** Material for this exercise follows **

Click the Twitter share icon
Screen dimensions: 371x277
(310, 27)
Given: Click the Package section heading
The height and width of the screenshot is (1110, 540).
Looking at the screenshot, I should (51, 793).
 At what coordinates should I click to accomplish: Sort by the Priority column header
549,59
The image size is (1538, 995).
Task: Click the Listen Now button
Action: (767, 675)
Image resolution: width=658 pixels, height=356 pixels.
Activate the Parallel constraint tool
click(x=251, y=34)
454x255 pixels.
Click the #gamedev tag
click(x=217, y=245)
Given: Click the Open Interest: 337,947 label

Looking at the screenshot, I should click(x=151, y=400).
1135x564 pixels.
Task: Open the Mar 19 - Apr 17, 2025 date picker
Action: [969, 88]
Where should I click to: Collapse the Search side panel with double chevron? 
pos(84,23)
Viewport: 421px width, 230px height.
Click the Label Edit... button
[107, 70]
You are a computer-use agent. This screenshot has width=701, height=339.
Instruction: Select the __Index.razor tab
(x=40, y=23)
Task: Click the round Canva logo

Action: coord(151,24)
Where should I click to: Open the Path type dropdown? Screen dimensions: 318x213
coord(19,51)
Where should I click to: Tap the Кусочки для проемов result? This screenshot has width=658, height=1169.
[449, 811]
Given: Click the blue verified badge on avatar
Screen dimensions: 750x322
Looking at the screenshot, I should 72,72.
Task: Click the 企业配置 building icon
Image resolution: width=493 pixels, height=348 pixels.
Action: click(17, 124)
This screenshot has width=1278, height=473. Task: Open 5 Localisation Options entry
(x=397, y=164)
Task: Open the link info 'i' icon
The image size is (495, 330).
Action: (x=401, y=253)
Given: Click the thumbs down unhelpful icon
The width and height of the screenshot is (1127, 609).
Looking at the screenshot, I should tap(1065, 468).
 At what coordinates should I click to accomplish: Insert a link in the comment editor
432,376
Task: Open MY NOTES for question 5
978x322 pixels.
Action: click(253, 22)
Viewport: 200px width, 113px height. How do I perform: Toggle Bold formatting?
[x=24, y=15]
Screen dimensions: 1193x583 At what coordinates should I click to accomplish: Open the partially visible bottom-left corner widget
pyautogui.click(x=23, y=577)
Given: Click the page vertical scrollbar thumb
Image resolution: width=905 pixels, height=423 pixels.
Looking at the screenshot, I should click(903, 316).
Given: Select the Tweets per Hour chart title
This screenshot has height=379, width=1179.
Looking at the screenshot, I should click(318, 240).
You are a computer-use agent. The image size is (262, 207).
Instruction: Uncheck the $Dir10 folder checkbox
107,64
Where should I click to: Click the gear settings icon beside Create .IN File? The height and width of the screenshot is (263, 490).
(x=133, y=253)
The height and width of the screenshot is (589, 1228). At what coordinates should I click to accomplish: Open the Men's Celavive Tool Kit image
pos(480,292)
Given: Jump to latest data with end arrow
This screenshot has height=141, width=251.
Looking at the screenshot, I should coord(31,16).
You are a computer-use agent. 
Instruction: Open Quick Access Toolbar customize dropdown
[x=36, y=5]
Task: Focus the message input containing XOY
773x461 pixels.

** End of Material for this exercise **

All of the entries must be written out exactly as they stand.

Click the Twitter share icon
Screen dimensions: 371x277
(310, 27)
Given: Click the Package section heading
The height and width of the screenshot is (1110, 540).
Looking at the screenshot, I should (51, 793).
 At what coordinates should I click to accomplish: Sort by the Priority column header
549,59
The image size is (1538, 995).
Task: Click the Listen Now button
Action: (767, 675)
Image resolution: width=658 pixels, height=356 pixels.
Activate the Parallel constraint tool
click(x=251, y=34)
454x255 pixels.
Click the #gamedev tag
click(x=217, y=245)
Given: Click the Open Interest: 337,947 label

Looking at the screenshot, I should click(x=151, y=400).
1135x564 pixels.
Task: Open the Mar 19 - Apr 17, 2025 date picker
Action: [969, 88]
Where should I click to: Collapse the Search side panel with double chevron? 
pos(84,23)
Viewport: 421px width, 230px height.
Click the Label Edit... button
[107, 70]
You are a computer-use agent. This screenshot has width=701, height=339.
Instruction: Select the __Index.razor tab
(x=40, y=23)
Task: Click the round Canva logo

Action: coord(151,24)
Where should I click to: Open the Path type dropdown? Screen dimensions: 318x213
coord(19,51)
Where should I click to: Tap the Кусочки для проемов result? This screenshot has width=658, height=1169.
[449, 811]
Given: Click the blue verified badge on avatar
Screen dimensions: 750x322
Looking at the screenshot, I should 72,72.
Task: Click the 企业配置 building icon
Image resolution: width=493 pixels, height=348 pixels.
Action: click(17, 124)
This screenshot has width=1278, height=473. Task: Open 5 Localisation Options entry
(x=397, y=164)
Task: Open the link info 'i' icon
The image size is (495, 330).
Action: (x=401, y=253)
Given: Click the thumbs down unhelpful icon
The width and height of the screenshot is (1127, 609).
Looking at the screenshot, I should tap(1065, 468).
 At what coordinates should I click to accomplish: Insert a link in the comment editor
432,376
Task: Open MY NOTES for question 5
978x322 pixels.
Action: click(253, 22)
Viewport: 200px width, 113px height. How do I perform: Toggle Bold formatting?
[x=24, y=15]
Screen dimensions: 1193x583 At what coordinates should I click to accomplish: Open the partially visible bottom-left corner widget
pyautogui.click(x=23, y=577)
Given: Click the page vertical scrollbar thumb
Image resolution: width=905 pixels, height=423 pixels.
Looking at the screenshot, I should click(903, 316).
Given: Select the Tweets per Hour chart title
This screenshot has height=379, width=1179.
Looking at the screenshot, I should click(318, 240).
You are a computer-use agent. The image size is (262, 207).
Instruction: Uncheck the $Dir10 folder checkbox
107,64
Where should I click to: Click the gear settings icon beside Create .IN File? The height and width of the screenshot is (263, 490).
(x=133, y=253)
The height and width of the screenshot is (589, 1228). At what coordinates should I click to accomplish: Open the Men's Celavive Tool Kit image
pos(480,292)
Given: Jump to latest data with end arrow
This screenshot has height=141, width=251.
Looking at the screenshot, I should coord(31,16).
You are a computer-use agent. 
Instruction: Open Quick Access Toolbar customize dropdown
[x=36, y=5]
Task: Focus the message input containing XOY
773x461 pixels.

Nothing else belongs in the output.